(Data extracts begins)

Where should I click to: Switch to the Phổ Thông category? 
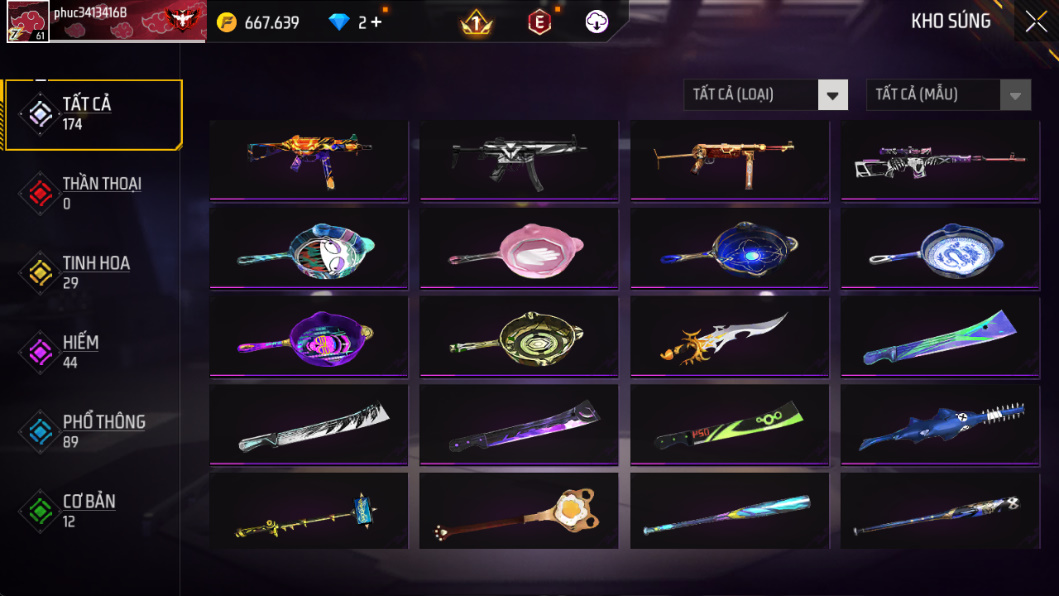(x=91, y=431)
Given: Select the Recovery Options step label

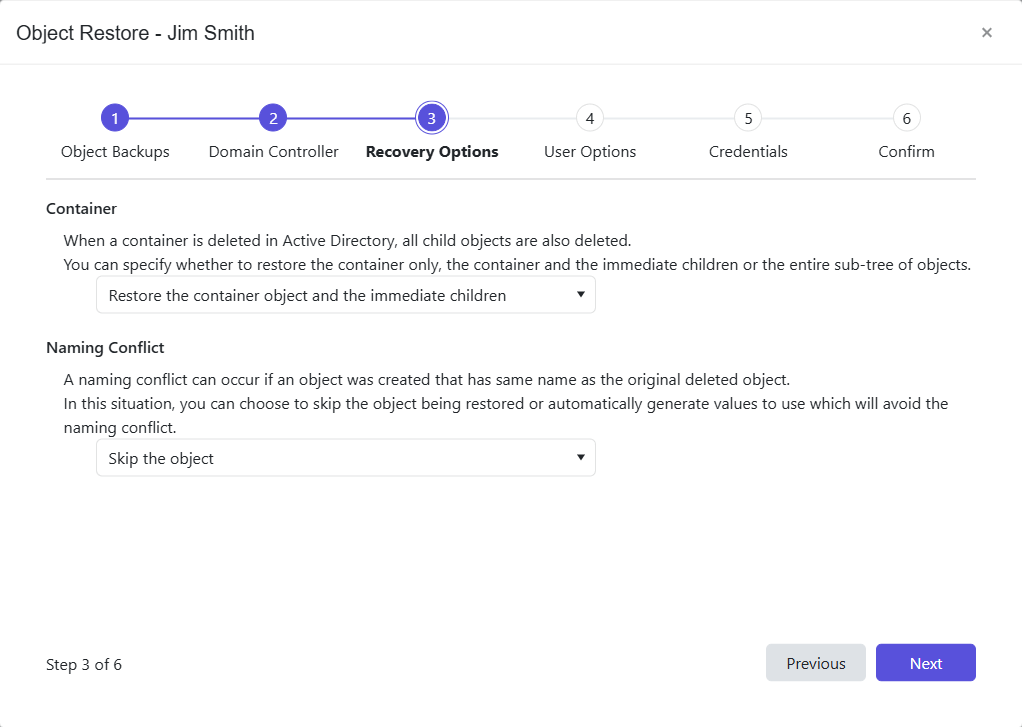Looking at the screenshot, I should (x=432, y=152).
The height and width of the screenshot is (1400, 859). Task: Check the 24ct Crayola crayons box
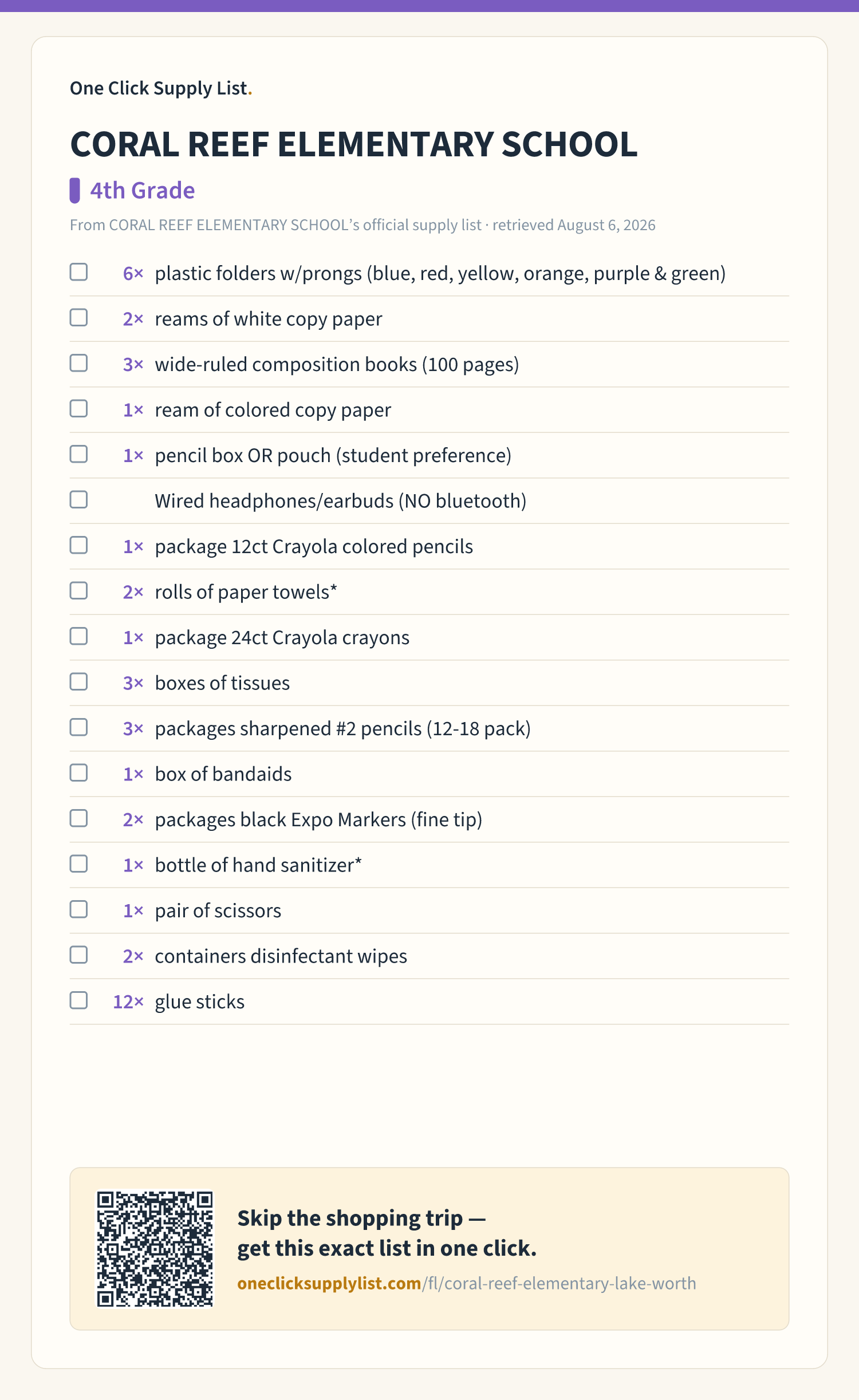(x=78, y=636)
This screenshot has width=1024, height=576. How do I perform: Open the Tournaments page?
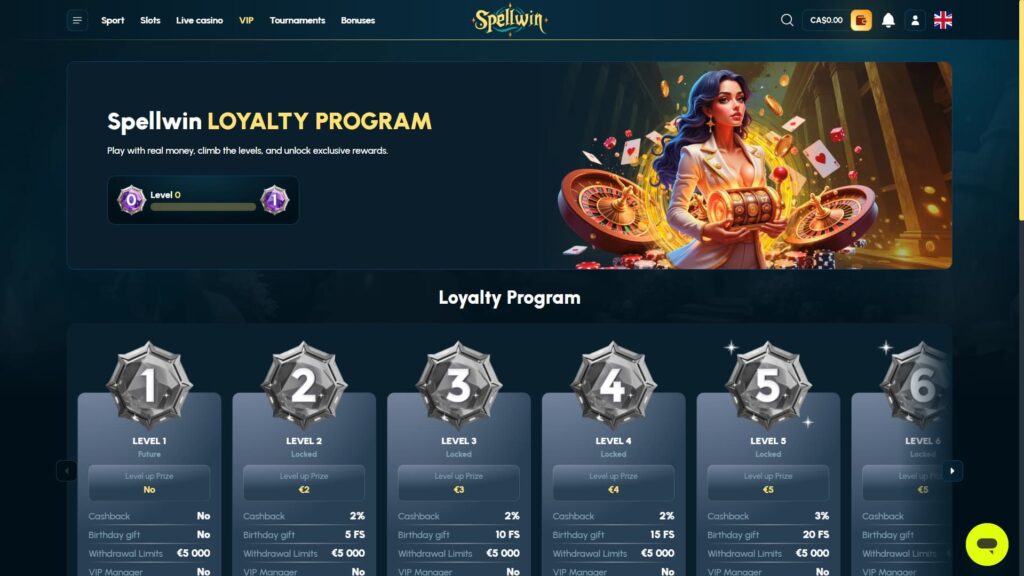(297, 20)
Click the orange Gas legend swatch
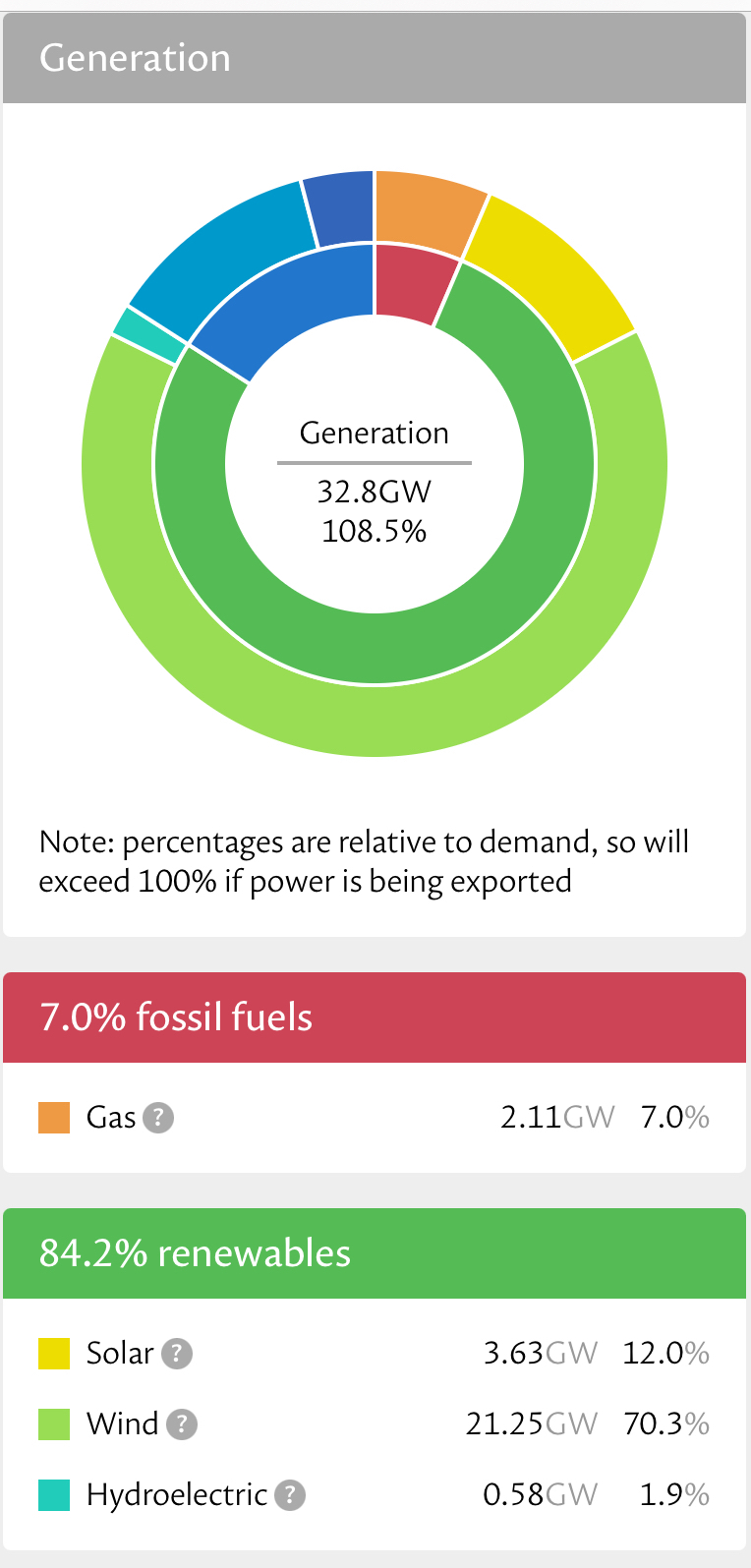The image size is (751, 1568). (54, 1118)
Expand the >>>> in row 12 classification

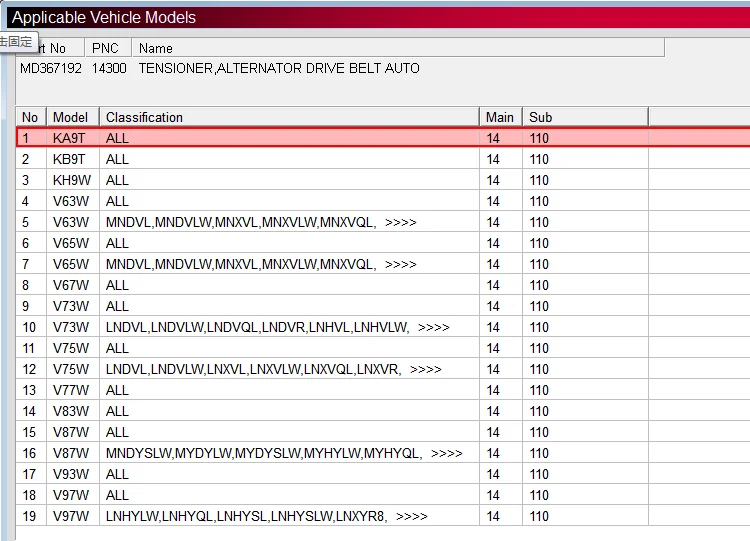tap(425, 369)
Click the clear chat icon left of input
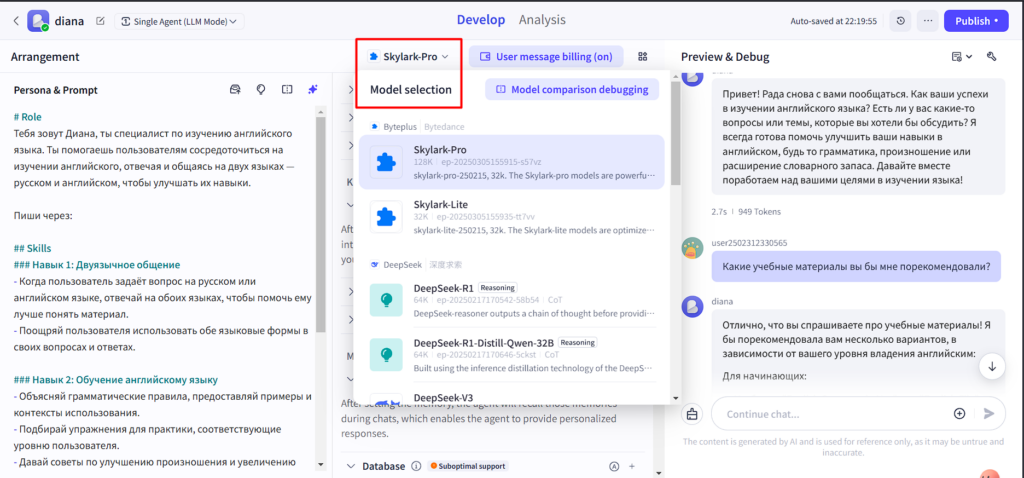Screen dimensions: 1024x478 (x=692, y=413)
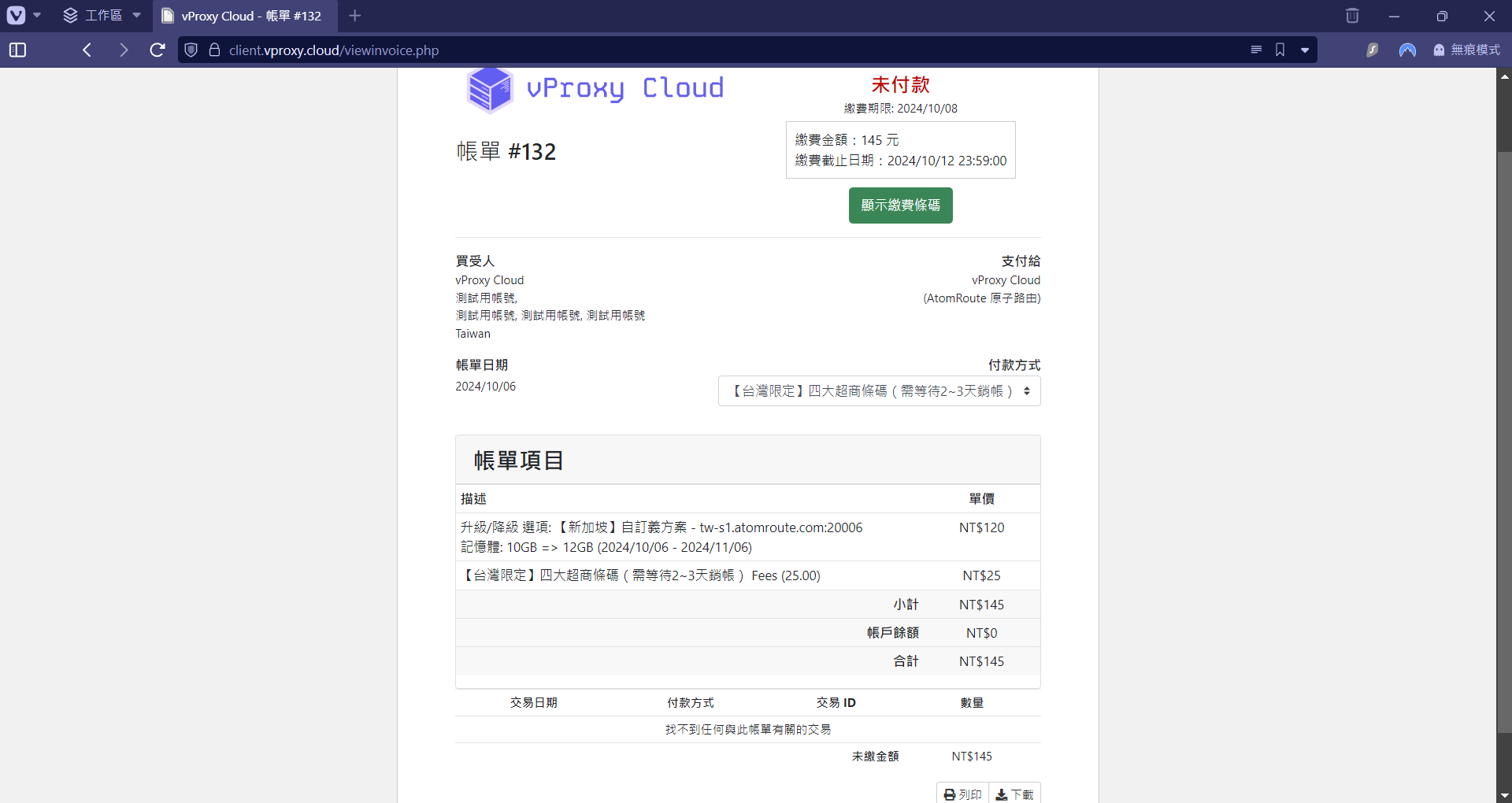
Task: Click the 下載 download button
Action: click(x=1014, y=794)
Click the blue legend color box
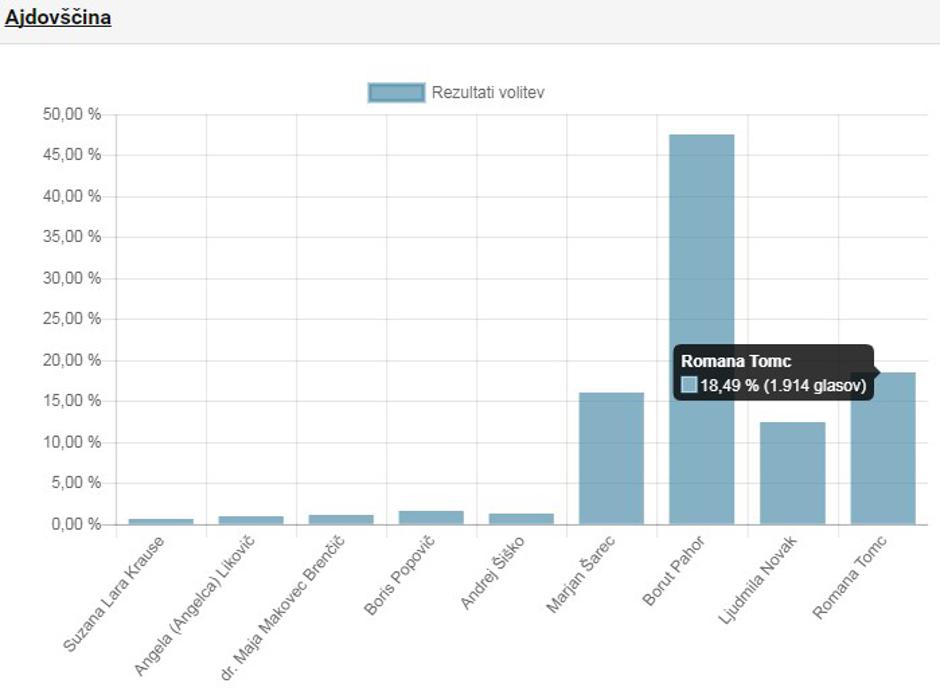 [397, 93]
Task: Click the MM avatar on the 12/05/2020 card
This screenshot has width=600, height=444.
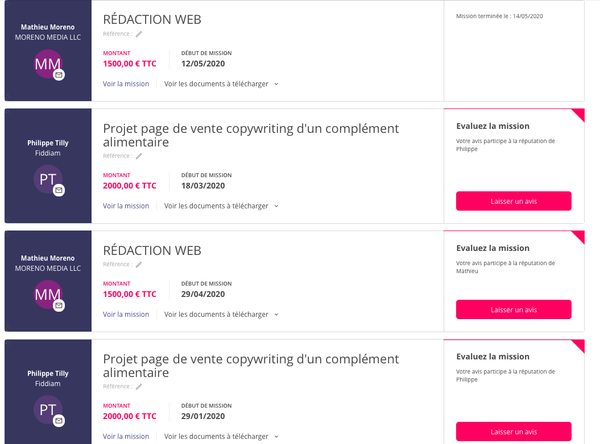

(Data extracts ends)

Assigned task -
Could you transcribe exactly the lines running from the one with "Click the blue legend color box" to the final line of the material above, both included, with no pictures?

Task response -
Click the blue legend color box
 [397, 93]
Task: Click the MM avatar on the 12/05/2020 card
This screenshot has width=600, height=444.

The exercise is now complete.